Direct Primary Care a solution for rising health care costs
Perhaps the only thing more elusive than the Loch Ness Monster is the solution to America’s rising health care costs.
After decades of federal government reforms aimed at our nation’s health insurance market, most recently with the Affordable Care Act, the United States still touts the highest per capita health care spending in the world.
That’s why it’s encouraging to see state-level reforms like Michigan’s Public Act 522.
Written by State Sen. Patrick Colbeck and signed into law by Gov. Rick Snyder, PA 522 facilitates physician participation in a new and dynamic health care model that serves as an alternative to the traditional insurance-based practice of old: Direct Primary Care (DPC).
DPC resembles a club membership. Rather than using health insurance to pay for each and every doctor’s appointment, patients instead pay a flat monthly fee, usually between $50 and $125, for their primary care needs and heavily discounted outpatient testing.
This innovative practice model has the potential to transform the way we think about health care. The early evidence is overwhelmingly positive. When patients have the freedom to make their own health care decisions, health care spending goes down while health outcomes improve.

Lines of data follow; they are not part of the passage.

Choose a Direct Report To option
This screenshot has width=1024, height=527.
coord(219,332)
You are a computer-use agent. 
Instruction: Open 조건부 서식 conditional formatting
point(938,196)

These benefits are especially pronounced in patients afflicted with chronic conditions.
A recent study published in the American Journal of Managed Care found that a single collective DPC group was able to produce savings of $120 million in just one year, averaging $2,551 per patient.
Another study published in the British Medical Journal found DPC patients had 35 percent fewer hospitalizations, 65 percent fewer emergency department visits, and 82 percent fewer surgeries than similar populations.

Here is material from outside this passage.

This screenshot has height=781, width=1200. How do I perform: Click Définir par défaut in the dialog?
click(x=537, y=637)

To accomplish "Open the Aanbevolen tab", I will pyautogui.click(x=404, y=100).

In 2005, there were only 146 physicians in the U.S. utilizing this practice model. By 2010, that number had more than quintupled to 756. And in 2012, two years after the passage of the health overhaul, there were 4,400 physicians nationwide who chose DPC over the traditional insurance-payment model.
The growth between 2010 and 2012 is noteworthy because it shows physicians’ growing frustration with the Affordable Care Act.
Every physician I know entered the field of medicine because they wanted to build healing relationships on a very human level and improve patients’ health over time. That has become increasingly less possible under the act.
Removing insurers and government from the health care equation allows physicians to focus exclusively on the needs of their patients without having to consider external factors like whether certain policies cover certain treatments and so forth.
But despite these benefits of DPC, various federal policies are nonetheless restricting their expansion.
For instance: tax laws dealing with Health Savings Account (HSA) eligibility, lack of option to pay for DPC from HSAs, and potential conflicts with Medicare are hurdles that must be overcome.
There also remains abundant uncertainty with how DPC fits into the regulatory maze that is the Affordable Care Act, and as a result federal action is needed so that more physicians and businesses can participate.
Federal lawmakers should look to PA 522 as an example of how to clear confusion about the treatment of Direct Primary Care at the national level. Removing DPC from consideration as a health insurance product enables it to continue evolving in ways that will lower costs, improve health outcomes, and — most importantly — return health care decisions to patients.
Dr. Kenneth Fisher, a nephrologist, is the president of the Michigan chapter of Docs4PatientCare.